- [Work to be completed]:
All lines before the one containing "Task: Open dropdown arrow next to back button", plus that line itself, are to be printed exactly as they appear below.

•••••

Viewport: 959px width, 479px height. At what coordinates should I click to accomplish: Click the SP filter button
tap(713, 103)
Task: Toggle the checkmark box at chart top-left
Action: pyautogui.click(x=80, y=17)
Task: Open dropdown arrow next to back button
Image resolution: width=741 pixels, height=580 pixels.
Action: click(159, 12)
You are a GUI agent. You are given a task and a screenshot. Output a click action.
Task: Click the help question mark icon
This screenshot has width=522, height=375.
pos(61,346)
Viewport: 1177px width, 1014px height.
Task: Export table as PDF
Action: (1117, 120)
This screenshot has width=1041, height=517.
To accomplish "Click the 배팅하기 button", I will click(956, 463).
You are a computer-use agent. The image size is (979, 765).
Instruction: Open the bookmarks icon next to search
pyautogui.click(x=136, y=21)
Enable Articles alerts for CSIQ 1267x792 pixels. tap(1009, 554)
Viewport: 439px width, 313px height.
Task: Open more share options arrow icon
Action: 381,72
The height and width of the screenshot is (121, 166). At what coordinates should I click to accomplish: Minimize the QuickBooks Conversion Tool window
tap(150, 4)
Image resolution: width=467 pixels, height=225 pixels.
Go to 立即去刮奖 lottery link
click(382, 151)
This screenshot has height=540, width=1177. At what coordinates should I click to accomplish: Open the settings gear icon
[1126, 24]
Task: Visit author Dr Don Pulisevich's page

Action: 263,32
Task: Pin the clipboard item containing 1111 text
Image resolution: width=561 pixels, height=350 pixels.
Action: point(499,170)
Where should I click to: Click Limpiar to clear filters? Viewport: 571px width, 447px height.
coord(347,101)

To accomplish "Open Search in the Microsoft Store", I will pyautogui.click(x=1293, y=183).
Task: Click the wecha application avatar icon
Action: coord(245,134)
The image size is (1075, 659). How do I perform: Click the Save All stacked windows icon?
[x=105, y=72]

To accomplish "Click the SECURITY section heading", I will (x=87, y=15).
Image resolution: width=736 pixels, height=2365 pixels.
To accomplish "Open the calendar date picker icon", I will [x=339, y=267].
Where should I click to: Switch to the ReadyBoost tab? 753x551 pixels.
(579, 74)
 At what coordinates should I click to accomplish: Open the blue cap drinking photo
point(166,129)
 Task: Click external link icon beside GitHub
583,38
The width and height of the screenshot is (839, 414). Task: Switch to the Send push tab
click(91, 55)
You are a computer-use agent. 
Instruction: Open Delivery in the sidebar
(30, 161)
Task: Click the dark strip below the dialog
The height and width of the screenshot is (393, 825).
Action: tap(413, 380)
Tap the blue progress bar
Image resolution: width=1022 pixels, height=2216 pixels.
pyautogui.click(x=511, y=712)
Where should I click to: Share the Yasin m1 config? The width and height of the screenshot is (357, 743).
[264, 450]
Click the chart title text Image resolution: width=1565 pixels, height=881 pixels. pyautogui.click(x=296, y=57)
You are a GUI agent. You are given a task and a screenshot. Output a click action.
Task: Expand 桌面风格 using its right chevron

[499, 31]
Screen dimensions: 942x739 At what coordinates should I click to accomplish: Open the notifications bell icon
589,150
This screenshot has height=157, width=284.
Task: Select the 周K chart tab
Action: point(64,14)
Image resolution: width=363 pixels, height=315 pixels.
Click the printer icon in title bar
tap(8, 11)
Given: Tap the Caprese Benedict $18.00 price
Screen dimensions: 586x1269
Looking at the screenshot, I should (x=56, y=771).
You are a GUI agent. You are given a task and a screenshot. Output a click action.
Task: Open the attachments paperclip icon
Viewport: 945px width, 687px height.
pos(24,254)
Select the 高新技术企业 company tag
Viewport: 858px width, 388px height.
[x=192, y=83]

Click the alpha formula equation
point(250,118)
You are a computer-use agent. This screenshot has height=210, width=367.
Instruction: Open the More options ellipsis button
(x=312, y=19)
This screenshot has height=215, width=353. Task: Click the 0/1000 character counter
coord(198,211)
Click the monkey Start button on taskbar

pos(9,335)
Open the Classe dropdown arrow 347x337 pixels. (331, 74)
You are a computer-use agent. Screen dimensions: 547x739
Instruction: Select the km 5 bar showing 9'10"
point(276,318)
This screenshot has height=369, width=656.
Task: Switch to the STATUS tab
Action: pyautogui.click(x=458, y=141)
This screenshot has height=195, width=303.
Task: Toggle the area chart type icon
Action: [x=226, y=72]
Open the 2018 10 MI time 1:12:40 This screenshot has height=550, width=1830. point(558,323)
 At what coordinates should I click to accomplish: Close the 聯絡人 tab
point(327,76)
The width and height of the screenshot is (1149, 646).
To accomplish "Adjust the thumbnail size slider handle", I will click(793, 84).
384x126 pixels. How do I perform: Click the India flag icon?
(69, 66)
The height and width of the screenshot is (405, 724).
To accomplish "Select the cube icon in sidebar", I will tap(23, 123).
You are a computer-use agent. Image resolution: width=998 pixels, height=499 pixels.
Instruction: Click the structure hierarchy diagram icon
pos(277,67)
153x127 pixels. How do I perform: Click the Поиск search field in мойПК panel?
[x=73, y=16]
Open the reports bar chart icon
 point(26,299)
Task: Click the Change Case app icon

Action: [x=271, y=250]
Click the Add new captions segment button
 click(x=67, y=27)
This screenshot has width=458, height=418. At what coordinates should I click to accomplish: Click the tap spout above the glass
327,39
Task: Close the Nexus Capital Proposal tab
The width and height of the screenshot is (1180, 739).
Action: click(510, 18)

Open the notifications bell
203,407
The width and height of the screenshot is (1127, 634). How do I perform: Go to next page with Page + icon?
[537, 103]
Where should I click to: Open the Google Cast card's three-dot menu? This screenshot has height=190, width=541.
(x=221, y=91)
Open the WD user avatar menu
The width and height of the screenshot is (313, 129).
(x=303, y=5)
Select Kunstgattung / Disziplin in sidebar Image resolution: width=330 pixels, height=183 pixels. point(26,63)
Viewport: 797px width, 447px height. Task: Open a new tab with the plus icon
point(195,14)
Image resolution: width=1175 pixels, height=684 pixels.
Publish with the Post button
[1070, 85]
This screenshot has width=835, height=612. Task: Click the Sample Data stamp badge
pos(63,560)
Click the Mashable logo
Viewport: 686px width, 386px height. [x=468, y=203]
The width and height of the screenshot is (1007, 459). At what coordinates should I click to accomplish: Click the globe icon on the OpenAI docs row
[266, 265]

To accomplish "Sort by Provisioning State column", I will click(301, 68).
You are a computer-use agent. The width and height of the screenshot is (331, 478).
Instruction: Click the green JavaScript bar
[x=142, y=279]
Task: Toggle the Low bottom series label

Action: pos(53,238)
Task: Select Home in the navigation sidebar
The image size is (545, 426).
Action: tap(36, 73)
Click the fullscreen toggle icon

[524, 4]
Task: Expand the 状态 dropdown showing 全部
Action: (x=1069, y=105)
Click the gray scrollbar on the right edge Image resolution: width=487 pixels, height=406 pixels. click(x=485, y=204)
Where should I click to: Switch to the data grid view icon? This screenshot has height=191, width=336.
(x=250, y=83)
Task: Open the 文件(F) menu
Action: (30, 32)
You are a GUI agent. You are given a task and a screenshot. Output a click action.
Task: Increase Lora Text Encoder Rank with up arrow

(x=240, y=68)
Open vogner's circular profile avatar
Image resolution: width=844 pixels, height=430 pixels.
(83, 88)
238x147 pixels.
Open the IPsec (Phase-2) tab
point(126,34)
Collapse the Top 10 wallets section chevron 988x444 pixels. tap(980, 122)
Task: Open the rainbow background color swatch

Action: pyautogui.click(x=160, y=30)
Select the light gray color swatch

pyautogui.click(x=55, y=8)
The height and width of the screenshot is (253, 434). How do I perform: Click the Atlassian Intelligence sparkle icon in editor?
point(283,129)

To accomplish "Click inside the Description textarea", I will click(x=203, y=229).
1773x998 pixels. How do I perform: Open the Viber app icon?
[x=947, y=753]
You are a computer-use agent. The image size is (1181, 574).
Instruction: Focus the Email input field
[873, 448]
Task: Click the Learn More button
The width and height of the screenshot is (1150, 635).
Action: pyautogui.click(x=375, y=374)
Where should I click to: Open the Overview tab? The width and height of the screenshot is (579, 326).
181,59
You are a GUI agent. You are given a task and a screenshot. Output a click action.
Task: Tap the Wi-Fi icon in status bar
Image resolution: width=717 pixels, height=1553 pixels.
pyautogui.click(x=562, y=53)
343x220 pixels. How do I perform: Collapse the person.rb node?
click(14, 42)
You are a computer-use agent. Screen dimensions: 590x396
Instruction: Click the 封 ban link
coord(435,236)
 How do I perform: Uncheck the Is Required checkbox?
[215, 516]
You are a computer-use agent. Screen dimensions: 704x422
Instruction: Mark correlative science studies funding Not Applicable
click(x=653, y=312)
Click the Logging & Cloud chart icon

•••••

- [Written reply]:
Viewport: 959px width, 479px height. At what coordinates should I click to accomplish: Click the SP filter button
tap(713, 103)
Task: Toggle the checkmark box at chart top-left
Action: pyautogui.click(x=80, y=17)
Task: Open dropdown arrow next to back button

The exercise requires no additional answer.